Industry Troubled by EPA's Dual Regulatory Scheme for Coal Waste

Date: June 11, 2010

Source: News Room

Industry continues to be troubled by the EPA's lack of clarity on how it proposes to regulate the beneficial reuse of coal ash in its first-time proposed rule regulating the waste's disposal. On the one hand, the agency says that a strict hazardous designation for coal combustion residues (CCR) would not stigmatize its beneficial reuse, while on the other, it is raising questions about the safety of some beneficial reuses. At the same time, EPA suspended its long-time involvement in the Coal Combustion Products Partnership (C2P2), a voluntary partnership with industry to promote coal waste reuse, during the rulemaking.

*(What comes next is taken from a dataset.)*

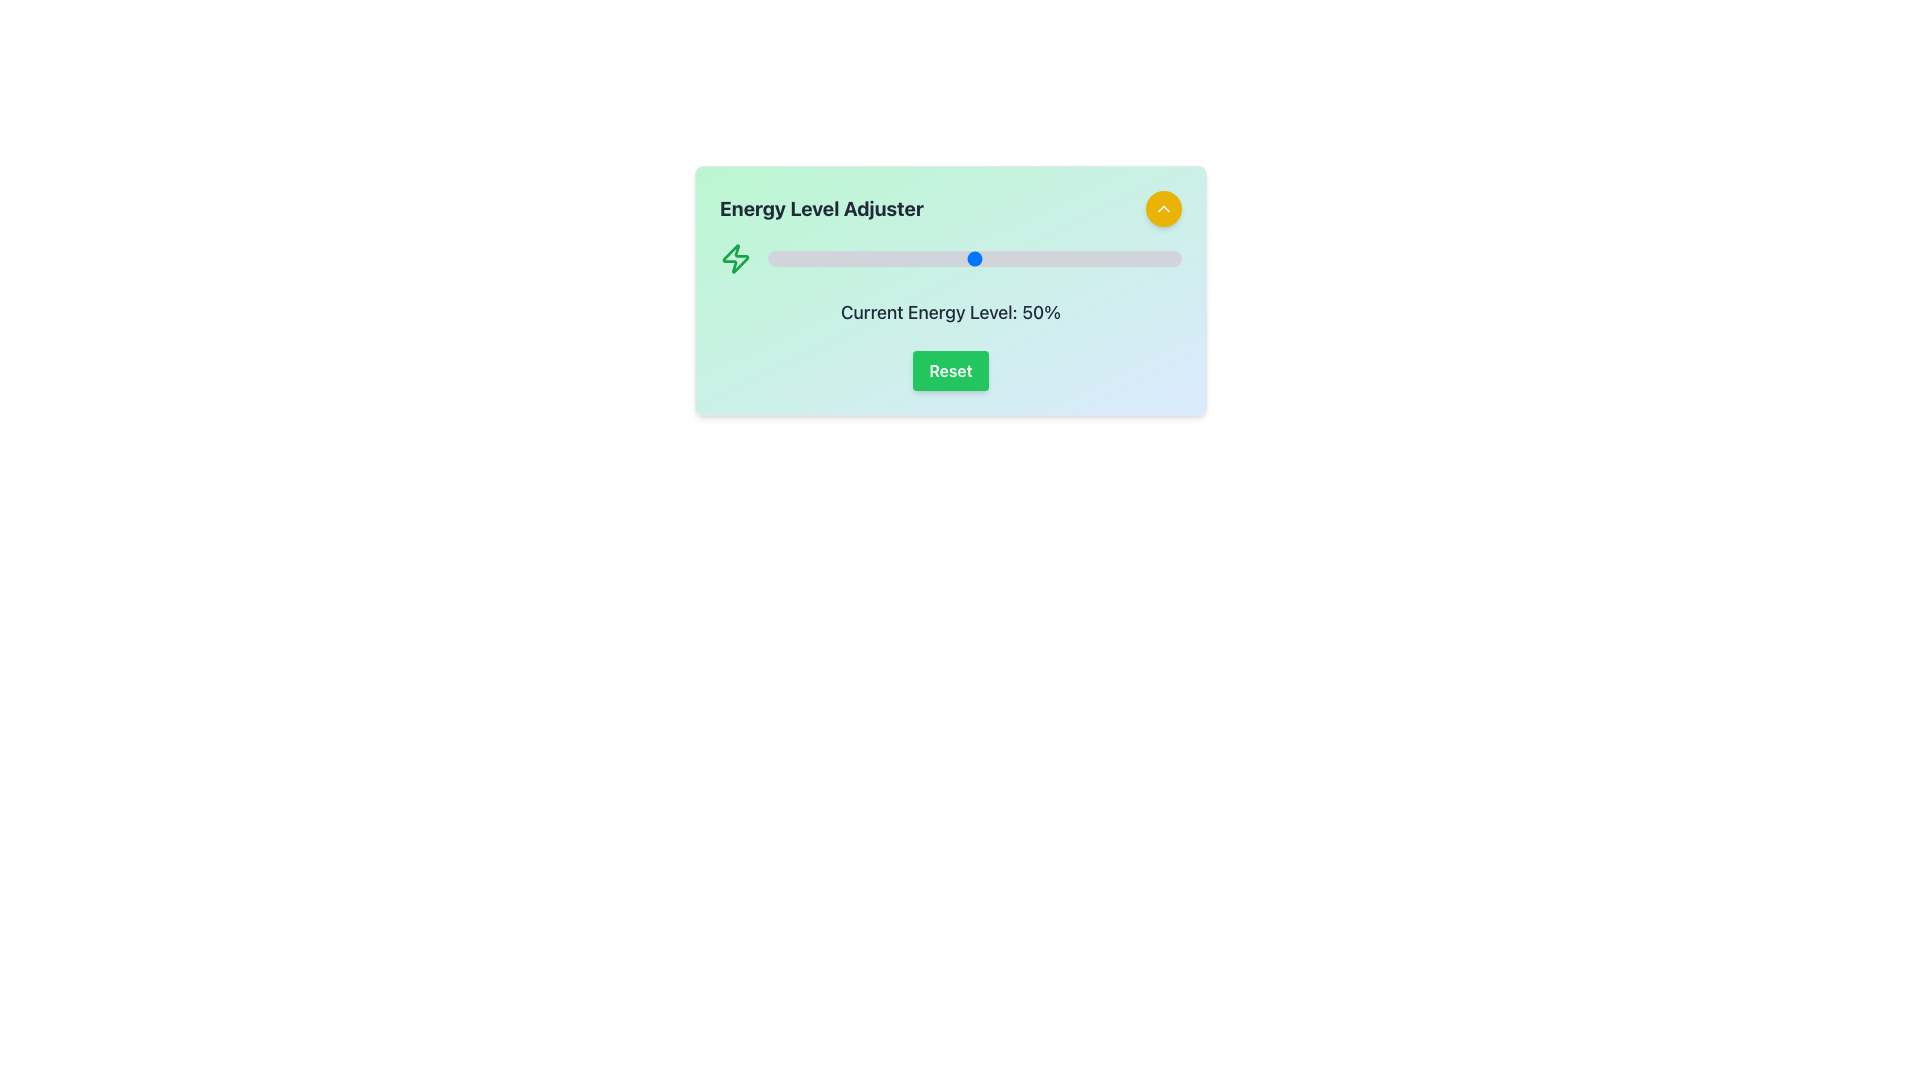  What do you see at coordinates (936, 257) in the screenshot?
I see `the energy level` at bounding box center [936, 257].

In its proposed rule, EPA seeks comment on "potential refinements for certain beneficial uses" as part of its dual RCRA proposal that formally exempts beneficial use from regulation, while also seeking comment on regulating CCR under RCRA subtitle C as well as under non-hazardous subtitle D. In the proposal, EPA asks for comment on limiting some CCR reuse that could pose health or environmental risks, such as unencapsulated uses of CCR applied to land, such as in road embankments and agricultural applications. EPA's proposal points to "a significant increase in the use of CCR" since 2000, as ingredients in specific products, "such as resin-bound products or mineral filler in asphalt." However, it does note that using OCR as filler for cement can hold many greenhouse gas benefits.

Recently, the White House Office of Management & Budget (OMB) required EPA to restate its estimated costs in its cost/benefit analysis of regulating OCR as hazardous from a lower-end benefit of $87 million to negative $230 million.

In its current proposal, EPA asks for information, specifically analyses and other data, supporting the claims that a stigma "will drive people away from the use of valuable products," or that states would prohibit CCR reuse if EPA regulates any aspect of coal waste as hazardous under RCRA subtitle C.